As of 2025, her descendants of the Ahlefeldt-Laurvig-Lehn branch still own the estate, although the barony of Lehn was dissolved following the dissolution of entailed estates in 1919, which abolished the institutional basis of all feudal counties, converting them into private freeholds.

=== Later life and death ===
In 1907, Anna Ahlefeldt-Laurvig-Lehn acquired the property Kogtvedhus on the Svendborg Sound, built in 1904 by Frederik Lehmann Weber. Following the purchase, the countess renamed it Stella Maris (Latin for “Star of the Sea”). Her mother became widowed in 1904, and she moved in, but died in 1910.

Following the death of her husband in 1909, Dowager Countess A.C.A. Ahlefeldt-Laurvig-Lehn moved to Copenhagen. By agreement of 26 February 1910 and with royal authorisation of 26 March the same year, she formally relinquished the Barony to her eldest son and successor, Christian Erik Julius Count Ahlefeldt-Laurvig-Lehn, with the transfer taking effect on 1 May 1910. In Copenhagen, she lived on Trianglen, near Bernstorff Park, close to Gentofte.

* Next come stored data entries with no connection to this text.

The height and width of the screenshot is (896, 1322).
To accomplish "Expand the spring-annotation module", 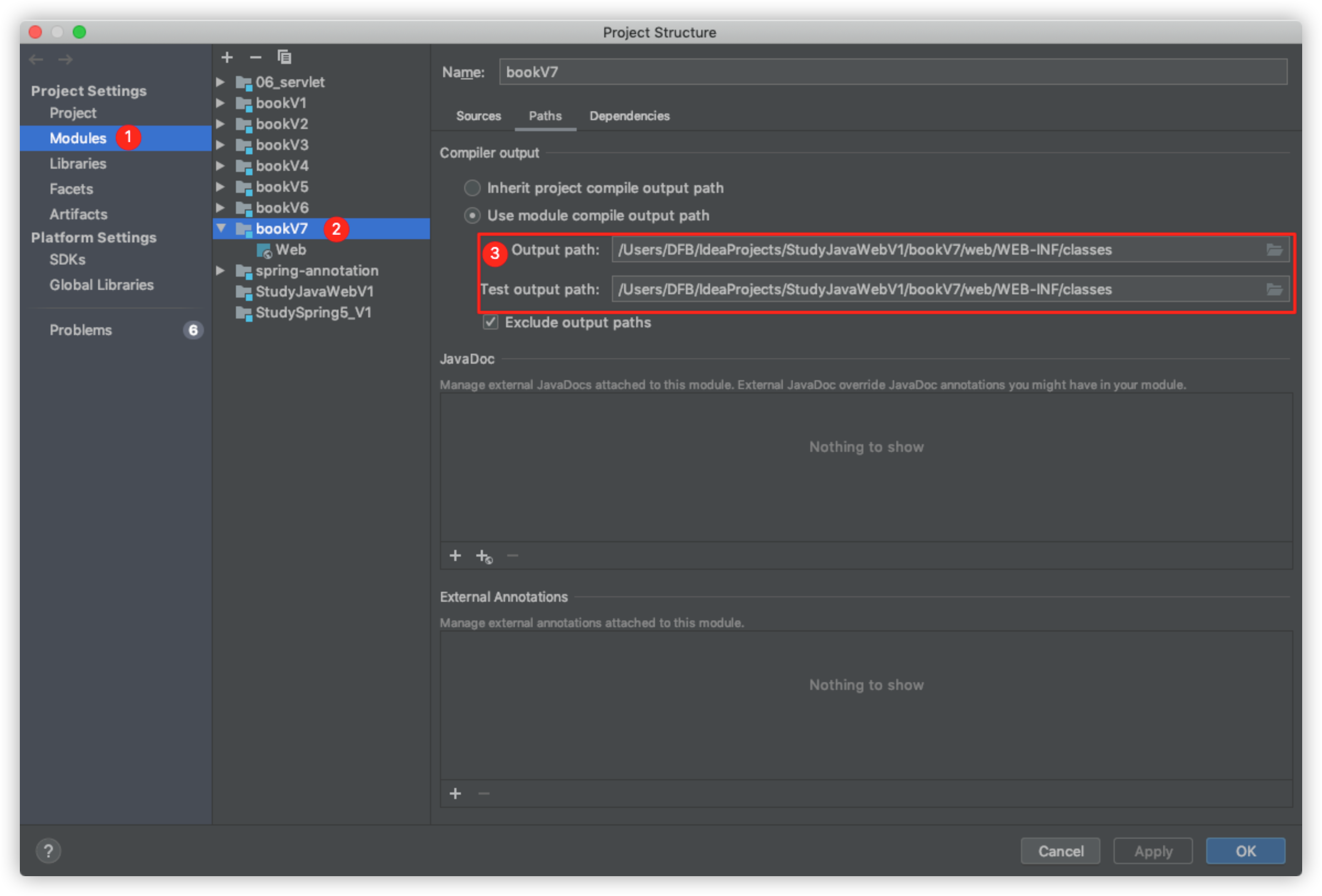I will (221, 271).

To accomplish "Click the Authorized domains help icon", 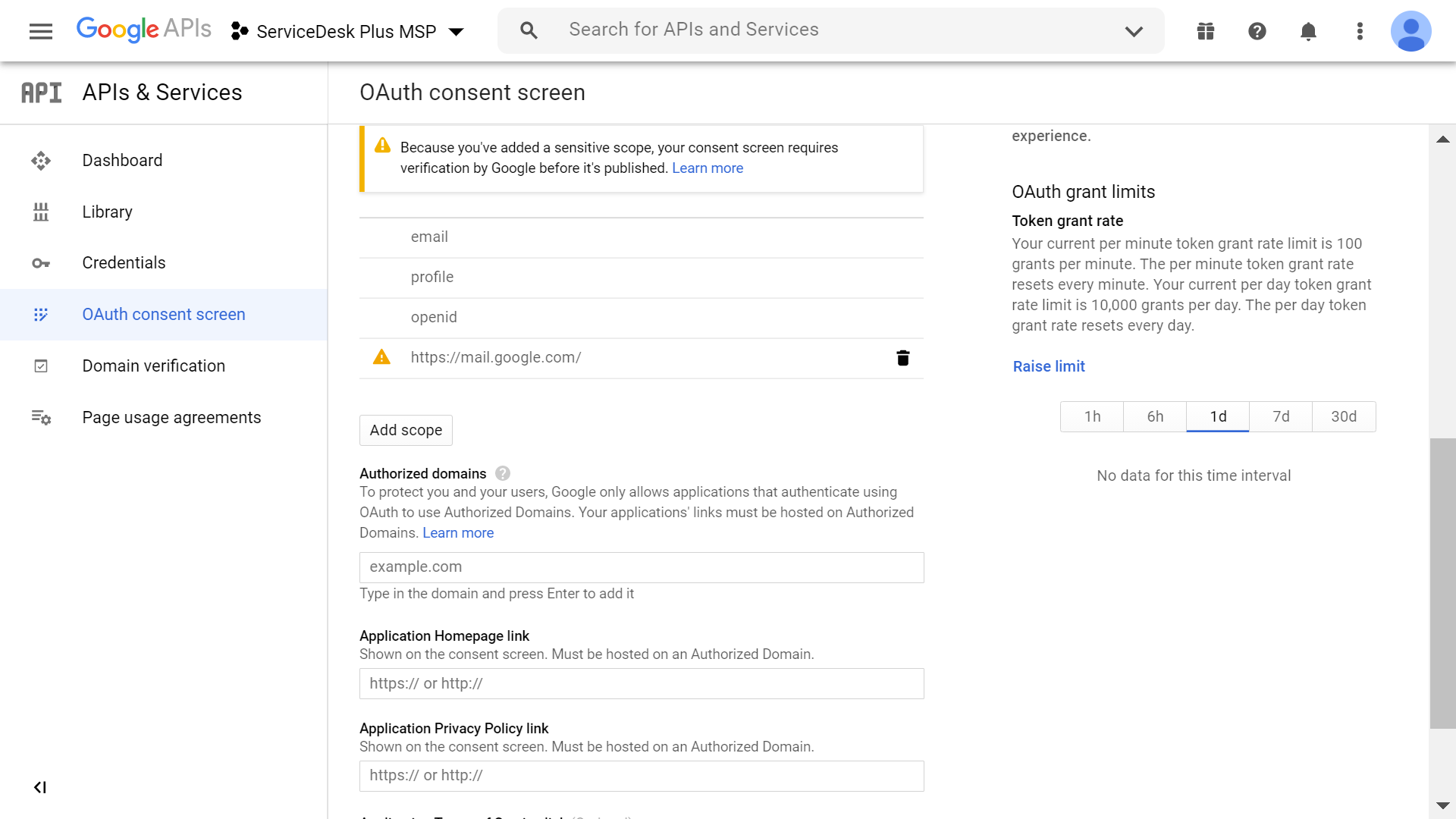I will tap(503, 473).

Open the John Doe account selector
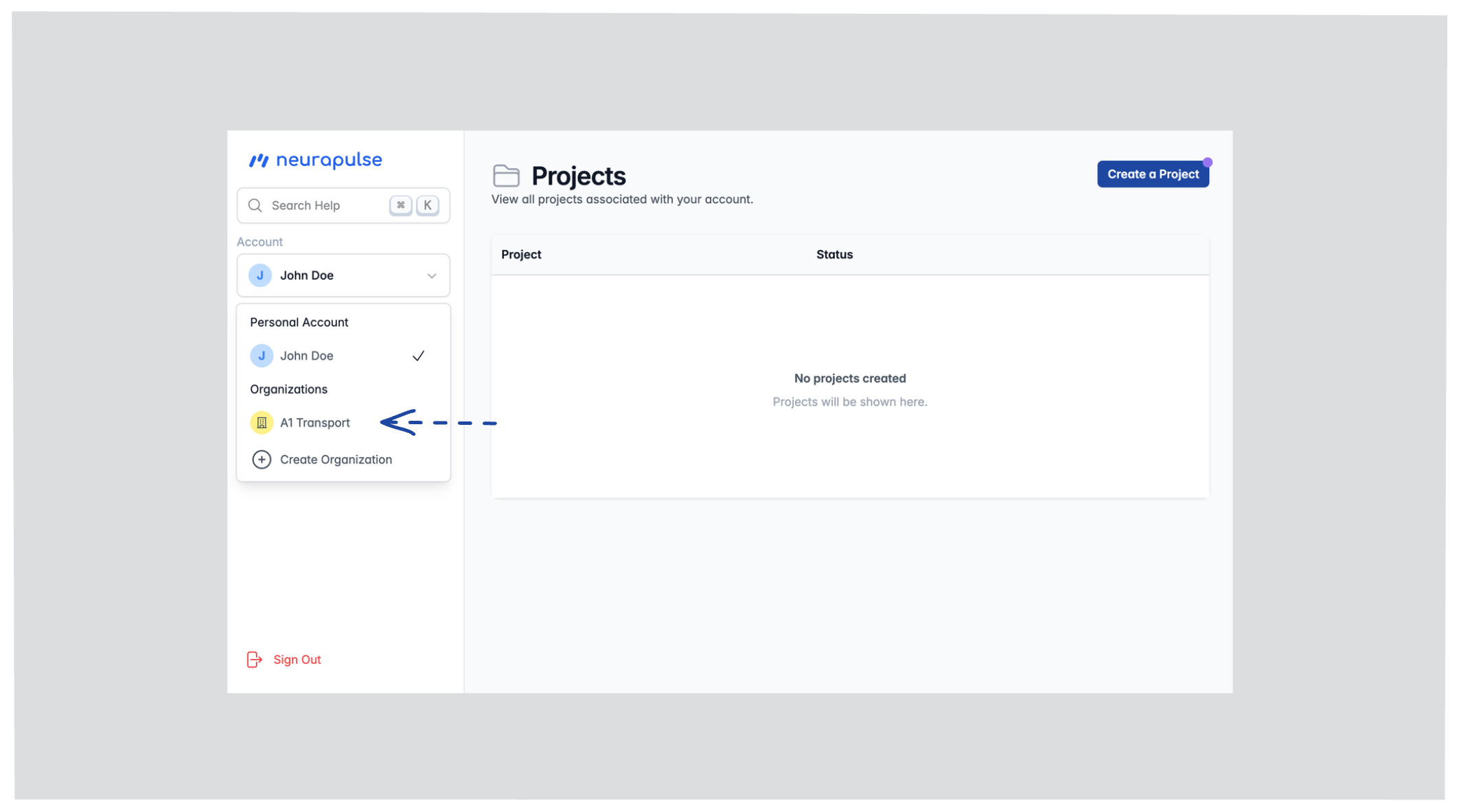click(x=343, y=275)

=== Contemporary account ===
In his memoirs, the painter Otto Bache described Count Fritz Ahlefeldt as a personal friend, noting that his visits “cheered and distracted” the count. Bache characterized the count as “a splendid man,” and his wife, Anna, as “a sensitive but very nervous lady.” In Bache’s view, the husband’s “honest but somewhat forceful [and] positive nature” and the wife’s “delicate, somewhat romantic character” were ill-matched, resulting in an unhappy marriage. He further wrote that she was “very religious,” converted to Catholicism, and, “as is often the case with proselytes”, became “very fanatical,” which “in the end resulted in insanity.” According to Bache, the count “died still in his prime,” while his wife survived him “some years,” becoming “more and more sunk in melancholy”.